Search code examples
javaapache-flinkflink-sql

Create pageable JDBC source for Flink Job


For processing data from DB I am using flink. I have created input with jdbc.

val inputFormat = JDBCInputFormat.buildJDBCInputFormat()
             .setDrivername(driver)
             .setDBUrl(url)
             .setUsername(username)
             .setPassword(password)
             .setQuery("select id, name from users")
             .finish()

env.createInput(inputFormat)

The issue is that this input is getting all data from table. Since this table contains huge amount of information I need something like pageable jdbc source. Is there any additional setting I can use for that?


Solution

  • You can split a query in to multiple partial which are independently executed by specifying the query as a parameterized query and providing values to bind against the parameter(s).

    The following is taken from the JavaDoc of JDBCInputFormat.

     * <p>In order to query the JDBC source in parallel, you need to provide a
     * parameterized query template (i.e. a valid {@link PreparedStatement}) and
     * a {@link ParameterValuesProvider} which provides binding values for the
     * query parameters.
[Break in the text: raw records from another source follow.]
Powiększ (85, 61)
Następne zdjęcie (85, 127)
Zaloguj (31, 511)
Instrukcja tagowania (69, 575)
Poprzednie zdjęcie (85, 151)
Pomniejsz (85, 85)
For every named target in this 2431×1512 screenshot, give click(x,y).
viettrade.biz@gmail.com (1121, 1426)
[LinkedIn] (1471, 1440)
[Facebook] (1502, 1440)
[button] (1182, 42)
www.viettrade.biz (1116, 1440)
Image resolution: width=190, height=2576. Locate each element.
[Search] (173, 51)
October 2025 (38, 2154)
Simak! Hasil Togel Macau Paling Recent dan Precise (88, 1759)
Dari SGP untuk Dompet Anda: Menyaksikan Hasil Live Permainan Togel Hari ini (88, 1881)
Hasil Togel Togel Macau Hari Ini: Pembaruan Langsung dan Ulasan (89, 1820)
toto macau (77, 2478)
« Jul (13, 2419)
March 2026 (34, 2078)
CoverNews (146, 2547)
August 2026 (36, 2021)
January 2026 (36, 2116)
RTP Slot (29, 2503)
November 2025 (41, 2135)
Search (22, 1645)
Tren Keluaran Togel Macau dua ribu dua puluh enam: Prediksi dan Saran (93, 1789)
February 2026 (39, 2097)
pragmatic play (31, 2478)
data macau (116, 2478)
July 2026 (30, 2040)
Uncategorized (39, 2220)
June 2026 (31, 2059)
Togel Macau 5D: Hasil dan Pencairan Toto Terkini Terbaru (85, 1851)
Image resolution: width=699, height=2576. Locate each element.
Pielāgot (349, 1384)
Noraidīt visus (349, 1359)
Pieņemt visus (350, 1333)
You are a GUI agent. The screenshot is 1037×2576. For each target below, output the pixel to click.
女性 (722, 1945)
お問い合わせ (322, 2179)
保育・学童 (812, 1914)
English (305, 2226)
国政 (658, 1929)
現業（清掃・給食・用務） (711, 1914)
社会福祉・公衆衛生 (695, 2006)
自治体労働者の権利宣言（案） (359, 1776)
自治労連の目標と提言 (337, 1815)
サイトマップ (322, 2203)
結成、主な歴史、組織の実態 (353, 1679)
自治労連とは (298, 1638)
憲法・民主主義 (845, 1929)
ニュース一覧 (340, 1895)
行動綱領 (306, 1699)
E.g.:
     *
     * <pre><code>
     *
     * Serializable[][] queryParameters = new String[2][1];
     * queryParameters[0] = new String[]{"Kumar"};
     * queryParameters[1] = new String[]{"Tan Ah Teck"};
     *
     * JDBCInputFormat jdbcInputFormat = JDBCInputFormat.buildJDBCInputFormat()
     *              .setDrivername("org.apache.derby.jdbc.EmbeddedDriver")
     *              .setDBUrl("jdbc:derby:memory:ebookshop")
     *              .setQuery("select * from books WHERE author = ?")
     *              .setRowTypeInfo(rowTypeInfo)
     *              .setParametersProvider(new GenericParameterValuesProvider(queryParameters))
     *              .finish();
     * </code></pre>
    

    Note that:

    • The queried table should have an appropriate index on the parameterized attribute. Otherwise, you will do several full scans on over the table, which is not helpful.
    • The parameters should cover all (required) data of the table just once. Otherwise you might miss some rows or query some rows twice.